Archive

Status

Shout out to MathJax/ASCIIMath for being awesome.

If you don't care about any of the details, you can click here to jump to the code.

Motivation and Problem Statement

We're launching a ball with a great deal of force at a wall. We can describe our wall with four points in 3D space: `a = [x, y, z]`, `b = [x, y, z]`, and so on for `c` and `d`. Our ball travels along a straight line path called `bbL`. It's origin is `p_0` and it's moving towards `p_1`.

There is some redundancy. I picked four points for our wall because it makes intuitive sense, but we're going to be applying this method on only three of those four points, the triangle `Delta abc`. If you feel the compulsion to run this on a square, you can easily extend the approach to two triangles.

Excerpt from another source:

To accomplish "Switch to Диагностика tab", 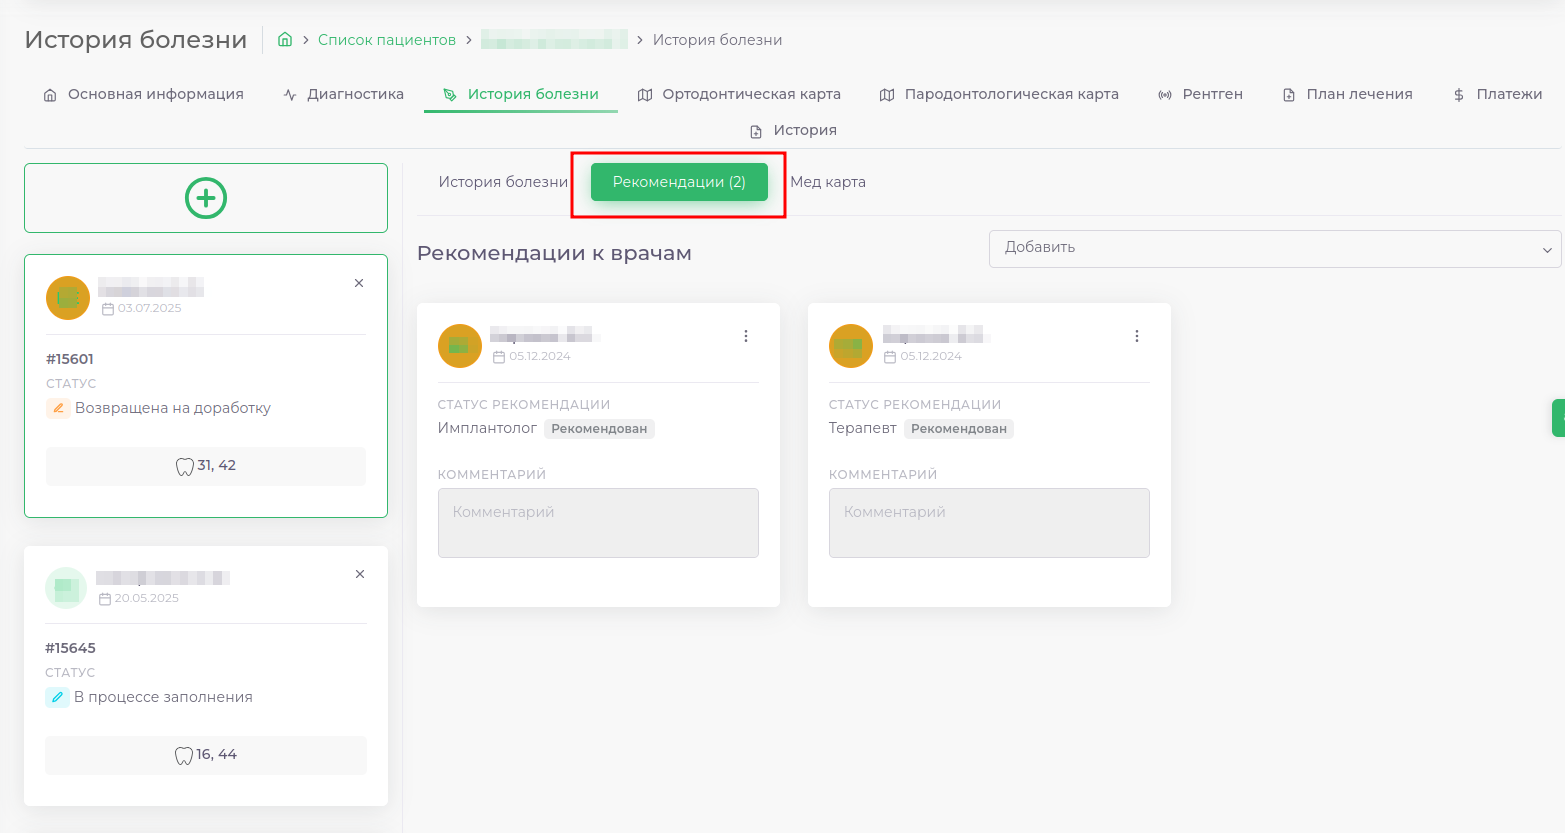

Let's begin with describing our plane. There are a few different formulations of the plane in 3D. For our purposes, the 'normal + offset' configuration is the easiest. We'll figure out the normal (think a straight line pointing out of the wall) from our three points.

A quick review of dot and cross

I'm going to assume that the idea of cross-product and dot product are familiar, but here's a very quick review in the interest of completeness.

`a = (x, y, z)`
`b = (x, y, z)`

`a o. b = a_x * b_x + a_y * b_y + a_z * b_z`

`a ox b = [[a_y*b_z - a_z*b_y], [a_x*b_z - a_z*b_x], [a_x*b_y - a_y*b_x]]`

Note that the dot product is a scalar and the cross product is a vector.

One other thing to realize: the dot product of orthogonal vectors is zero. The cross product of two vectors produces a vector that's orthogonal to both. If that's not clear, don't worry.

The Normal

Let's get back to the wall. We've got `a`, `b`, and `c` and we want to figure out the normal. If these three points make up an infinite plane, then the normal will jut out of it straight towards us. Recall (or look at the notes above) that the cross product of two vectors makes an orthogonal vector. We can convert our three points to two vectors by picking one to be the start. Let's say our two new vectors are `r = b-a` and `s = c-a`. That means our normal, `bbN` is just `r ox s`! And since we picked `a` as our origin, our formula for the plane is `(P - a) o. bbN = 0` for some point `P`. Put differently, if we have some point `P` and it's on the plane, when we plug it into that formula along with `a` and `bbN` we'll get zero.

Enter: The Line

We mentioned before that our line `bbL` has a start point of `p_0` and an end of `p_1`. This means if a point `P` is on the line, then there's some value `t` where `P = p_0 + t*(p_1 - p_0)`. Now comes the fun part. We want to figure out where this line intersects with our plane (if it does). To do that, we'll plug in the formula for a point on our line into the formula for a point on our plane.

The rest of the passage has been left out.